Exercise A ▸ In the BERT question-answering tutorial, which two versions of SQuAD are named?
Exercise B ▸ Retype the passage of the BERT question-answering tutorial from "We'll stick with" to "and SQuAD 2.0.".
Exercise C ▸ Continue the BERT question-answering tutorial from the point at which it stops.

Reading passage ▸
§ §

# Building a QA System with BERT on Wikipedia


In [None]:
# collapse-hide 

# line 69 of `run_squad.py` script shows why you might need to install 
# tensorboardX if you have an older version of torch
try:
    from torch.utils.tensorboard import SummaryWriter
except ImportError:
    from tensorboardX import SummaryWriter

Conversely, if you're working in Colab, you can run the cell below. 

In [None]:
!pip install torch  torchvision -f https://download.pytorch.org/whl/torch_stable.html
!pip install transformers
!pip install wikipedia

## Fine-tuning a Transformer model for Question Answering

To train a Transformer for QA with Hugging Face, we'll need
1. to pick a specific model architecture,
2. a QA dataset, and
3. the training script.

With these three things in hand we'll then walk through the fine-tuning process. 

### 1. Pick a Model
HF identifies the following model types for the QA task: 

- BERT
- distilBERT 
- ALBERT
- RoBERTa
- XLNet
- XLM
- FlauBERT


We'll stick with the now-classic BERT model. 


### 2. QA dataset: SQuAD 
One of the most canonical datasets for QA is the Stanford Question Answering Dataset, or SQuAD, which comes in two flavors: SQuAD 1.1 and SQuAD 2.0. 

In [None]:
# set path with magic
%env DATA_DIR=./data/squad 

# download the data
def download_squad(version=1):
    if version == 1:
        !wget -P $DATA_DIR https://rajpurkar.github.io/SQuAD-explorer/dataset/train-v1.1.json
        !wget -P $DATA_DIR https://rajpurkar.github.io/SQuAD-explorer/dataset/dev-v1.1.json
    else:
        !wget -P $DATA_DIR https://rajpurkar.github.io/SQuAD-explorer/dataset/train-v2.0.json
        !wget -P $DATA_DIR https://rajpurkar.github.io/SQuAD-explorer/dataset/dev-v2.0.json
            
download_squad(version=2)

§ §

Entries supplied ▸

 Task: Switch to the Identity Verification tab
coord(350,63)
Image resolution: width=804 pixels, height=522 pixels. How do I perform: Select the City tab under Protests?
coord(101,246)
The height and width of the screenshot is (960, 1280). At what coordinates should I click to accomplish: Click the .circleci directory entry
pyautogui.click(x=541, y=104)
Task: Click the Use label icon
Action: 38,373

§ §

Exercise response A ▸ SQuAD 1.1 and SQuAD 2.0.

Exercise response B ▸
We'll stick with the now-classic BERT model. 


### 2. QA dataset: SQuAD 
One of the most canonical datasets for QA is the Stanford Question Answering Dataset, or SQuAD, which comes in two flavors: SQuAD 1.1 and SQuAD 2.0.

Exercise response C ▸
env: DATA_DIR=./data/squad
--2020-05-11 21:36:52--  https://rajpurkar.github.io/SQuAD-explorer/dataset/train-v2.0.json
Resolving rajpurkar.github.io (rajpurkar.github.io)... 185.199.109.153, 185.199.108.153, 185.199.111.153, ...
Connecting to rajpurkar.github.io (rajpurkar.github.io)|185.199.109.153|:443... connected.
HTTP request sent, awaiting response... 200 OK
Length: 42123633 (40M) [application/json]
Saving to: ‘./data/squad/train-v2.0.json’


2020-05-11 21:36:55 (14.6 MB/s) - ‘./data/squad/train-v2.0.json’ saved [42123633/42123633]

--2020-05-11 21:36:56--  https://rajpurkar.github.io/SQuAD-explorer/dataset/dev-v2.0.json
Resolving rajpurkar.github.io (rajpurkar.github.io)... 185.199.110.153, 185.199.111.153, 185.199.108.153, ...
Connecting to rajpurkar.github.io (rajpurkar.github.io)|185.199.110.153|:443... connected.
HTTP request sent, awaiting response... 200 OK
Length: 4370528 (4.2M) [application/json]
Saving to: ‘./data/squad/dev-v2.0.json’


2020-05-11 21:36:56 (6.68 MB/s) -

### 3. Fine-tuning script

We've chosen a model and we've got some data. Time to train!

All the standard models that HF supports have been pre-trained, which means they've all been fed massive unsupervised training sets in order to learn basic language modeling. In order to perform well at specific tasks (like question answering), they must be trained further -- fine-tuned -- on specific datasets and tasks.


HF helpfully provides a script that fine-tunes a Transformer model on one of the SQuAD datasets, called `run_squad.py`.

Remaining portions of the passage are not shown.